** REQUIREMENT **
Only the lines of the data below from the one with "The height and width of the screenshot is (653, 1161)." through the one with "Click the 160.250 horizontal line price tag" are wanted. Repeat them exactly.
(SUPPLIED DATA)
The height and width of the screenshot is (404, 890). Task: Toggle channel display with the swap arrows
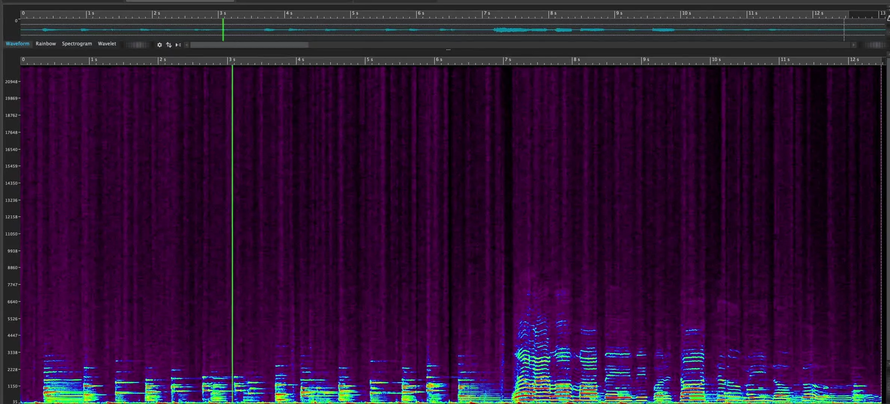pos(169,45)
(End SUPPLIED DATA)
(SUPPLIED DATA)
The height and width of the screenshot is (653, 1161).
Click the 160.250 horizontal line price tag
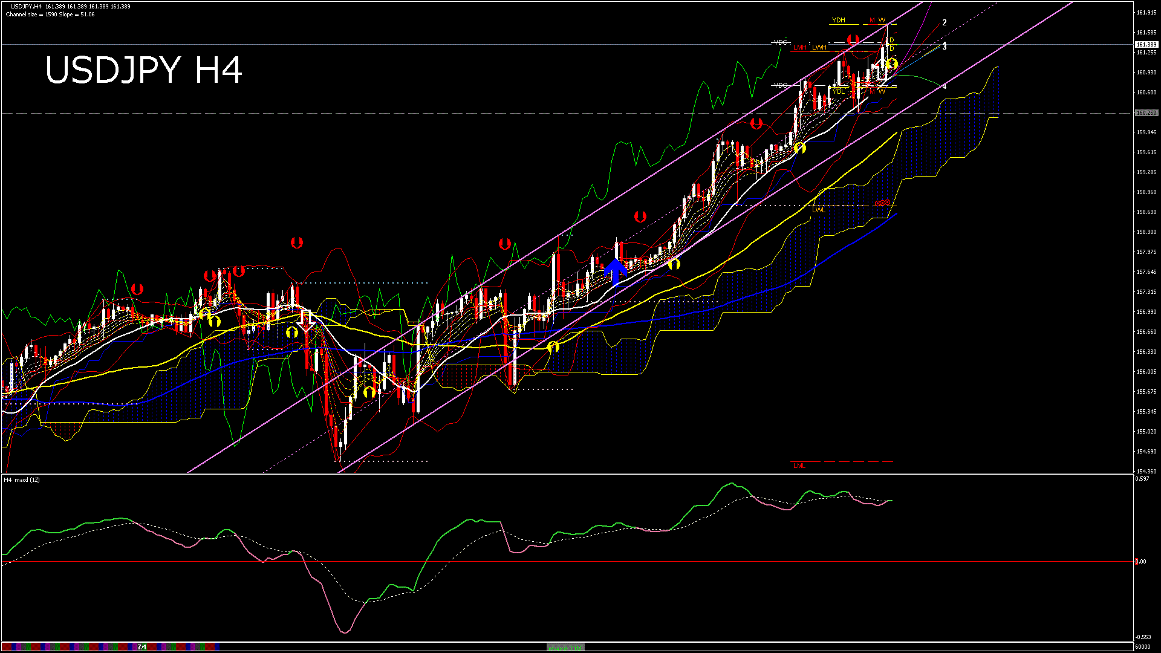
(End SUPPLIED DATA)
(SUPPLIED DATA)
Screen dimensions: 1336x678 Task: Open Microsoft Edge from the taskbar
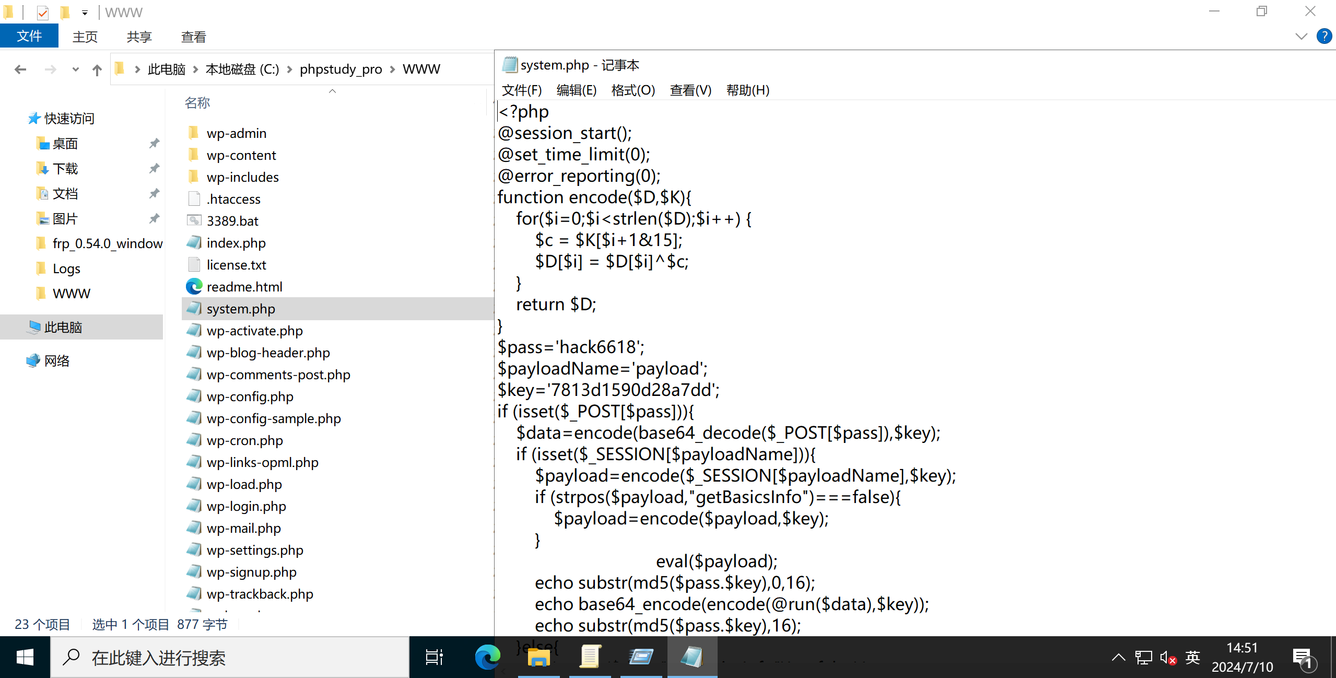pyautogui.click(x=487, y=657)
(End SUPPLIED DATA)
** EXERCISE RESULT **
The height and width of the screenshot is (653, 1161).
Click the 160.250 horizontal line price tag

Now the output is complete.